The best way to describe this album would be to say that it is deceptive in its timing. With the consistent driving pace and high-energy atmosphere of the faster songs, it's difficult to believe that some of those songs are longer than three minutes. The slower songs, meanwhile, stretch their riffs and solos to the point where they seem to last twice as long as they actually are. The tone of this album is based mostly in punk, but the sludgy Southern rock elements and old-school hardcore vibe prevent it from sounding like just another Sex Pistols rip-off. In fact, the hardcore influence on Bears, Mayors, Scraps & Bones creates more similarity with Bad Brains than any other band, while the Southern parts have a lot in common with the early work of Fu Manchu.

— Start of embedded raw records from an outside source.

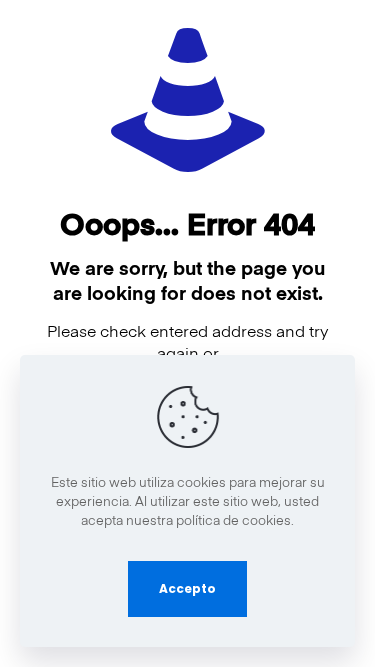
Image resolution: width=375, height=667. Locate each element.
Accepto (187, 588)
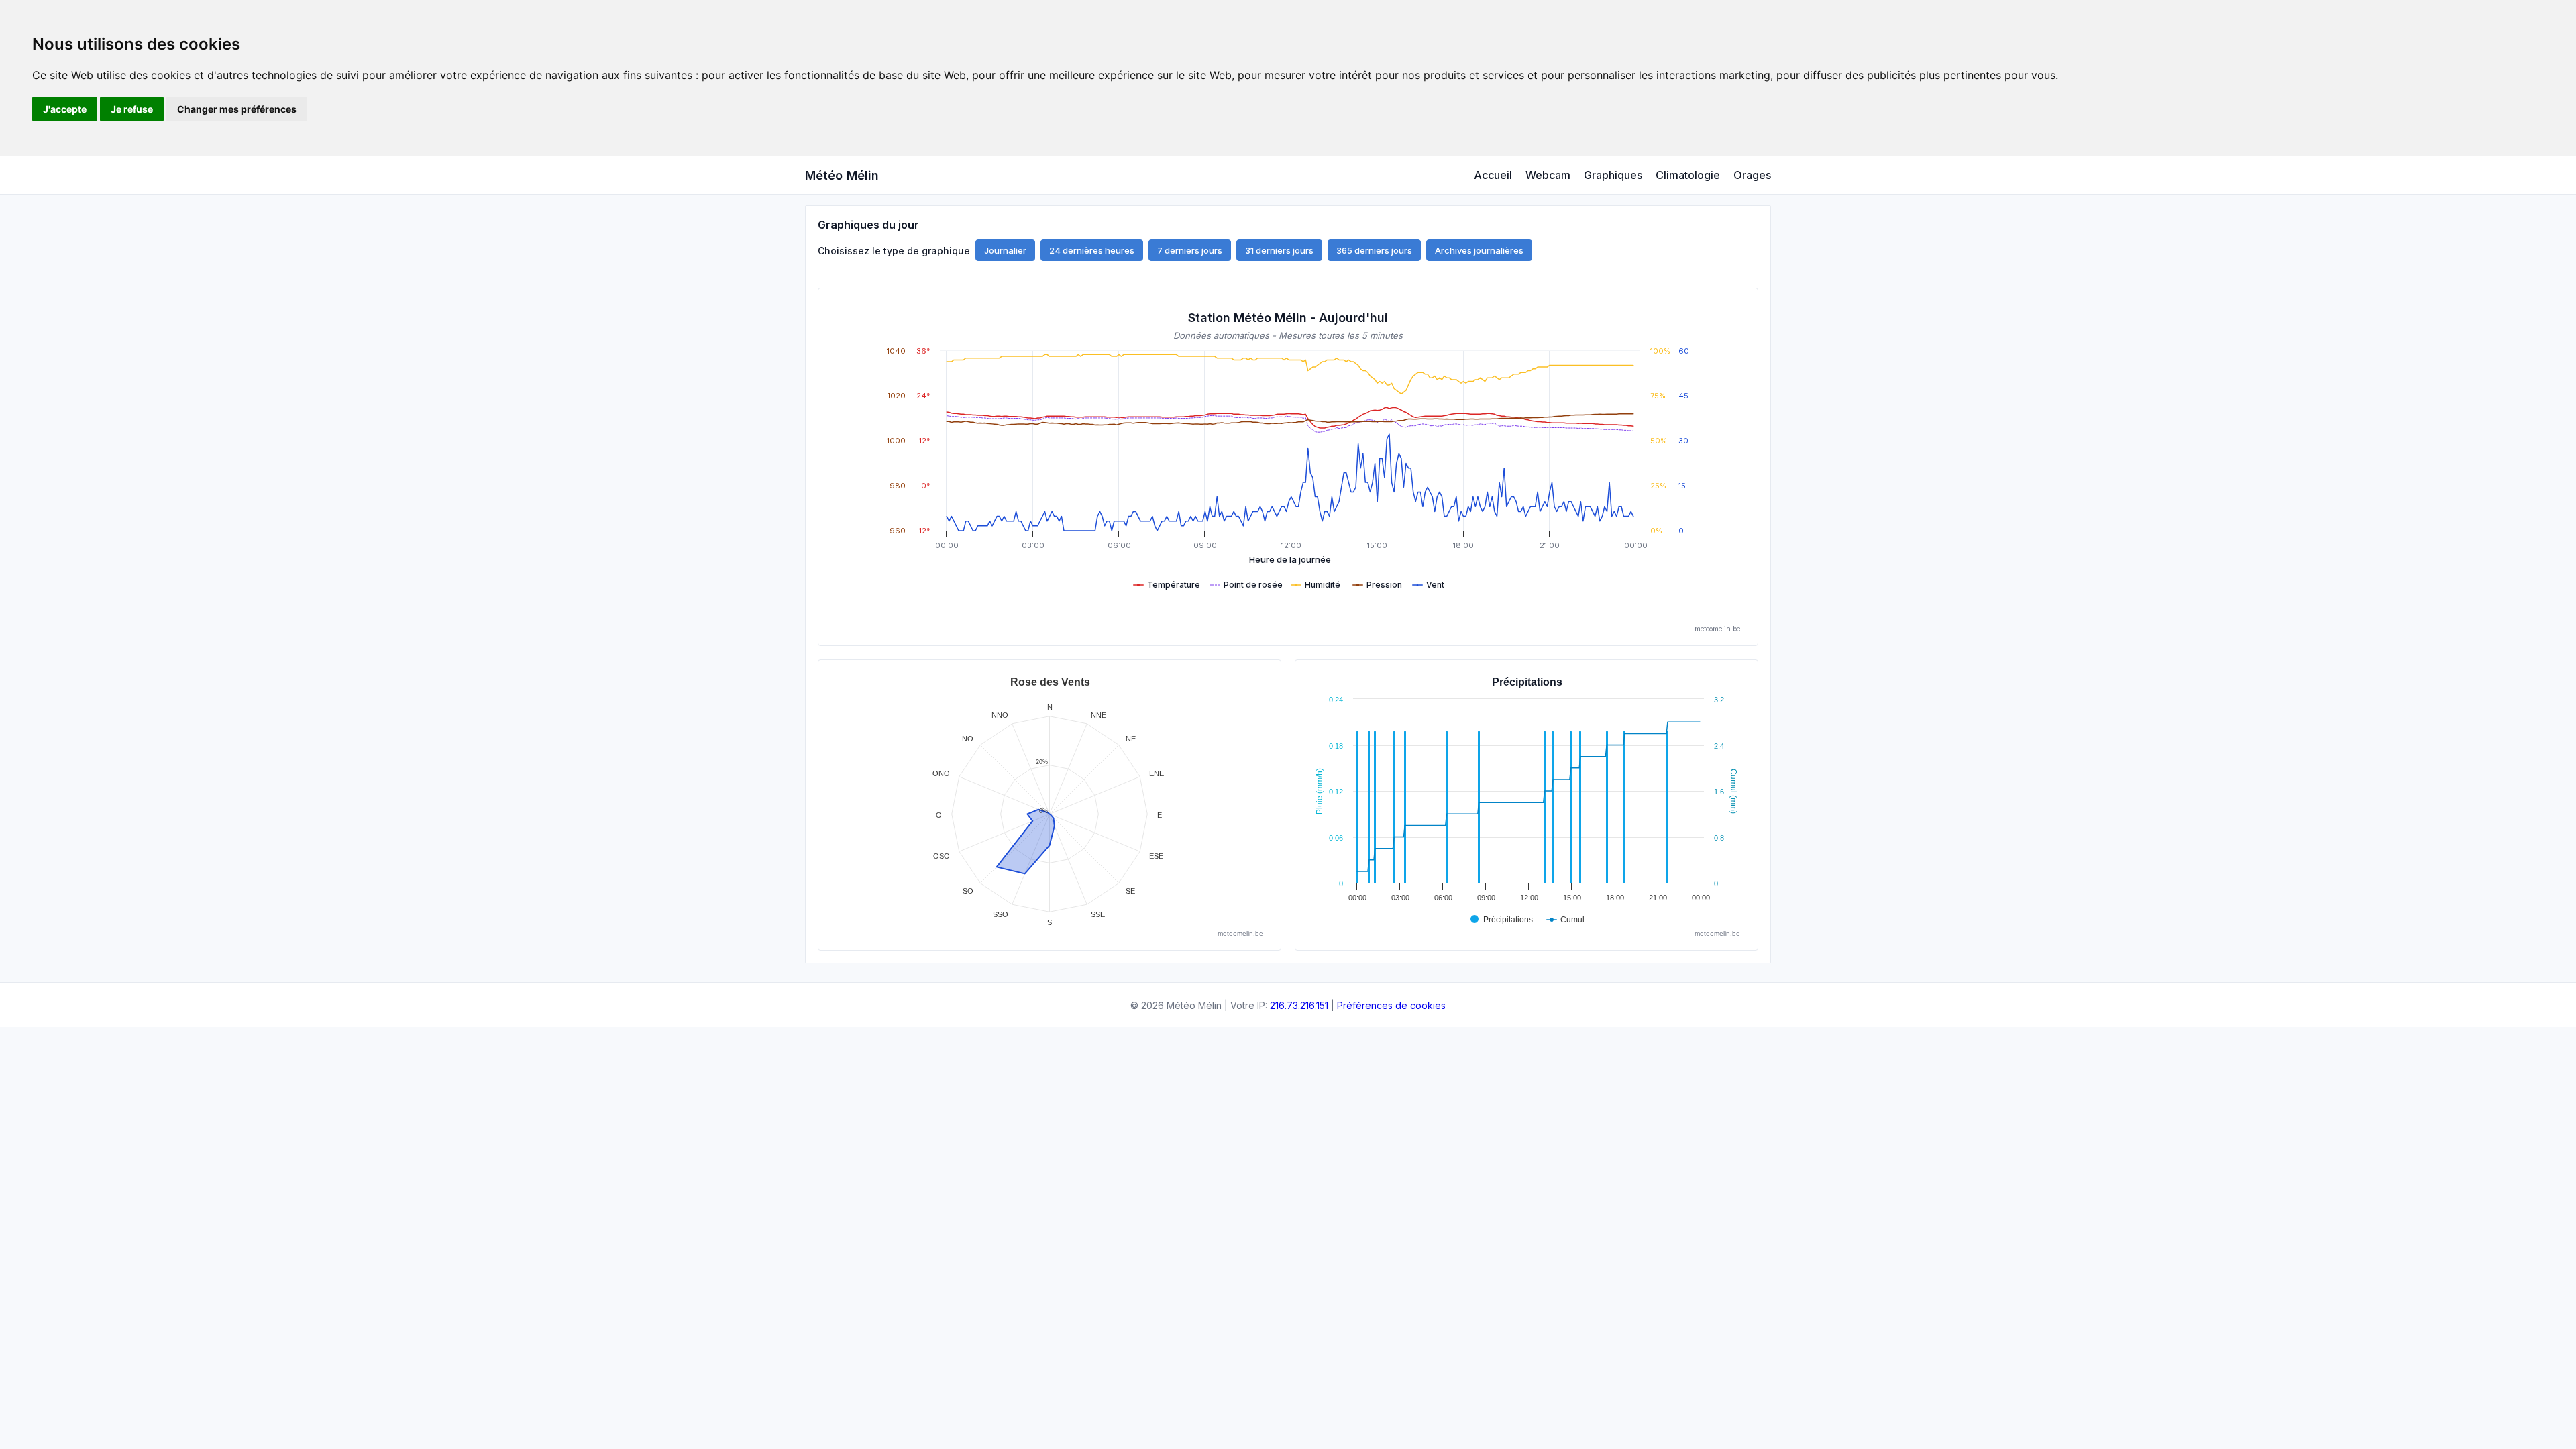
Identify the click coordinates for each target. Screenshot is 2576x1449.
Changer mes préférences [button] (237, 109)
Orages (1752, 175)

Cormier is the reason that this album succeeds as much as it does. His vocals are dead-on consistent for the entire album, delivered with the same intensity and aggression from one song to the next, no matter the changes in musical style. While his style may not be terribly diverse, Cormier is definitely one of the most passionate vocalists in punk and hardcore, and that passion shines through his lyrics and vocal performance. Even when performing others' work, such as the band's cover of the Beastie Boys classic "Sabotage", Cormier puts everything he has into his vocals. His dedication is a rare quality in today's music scene, and it enhances the music throughout the album.
Bears, Mayors, Scraps & Bones is an impressive album from Cancer Bats, having the most potential of their three albums to attract new fans with its genre variety and dynamic compositions. The shortness of the songs and the album overall also increases its replay value, such that listeners want to go back and discover the subtle nuances of the songs. Fans of Every Time I Die, the Showdown, the Bled, Gallows, Rise Against, and Madball will find lots to like in this album, as well as fans of the band's older work. Cancer Bats is one band that proves just how good diversity can be in songwriting.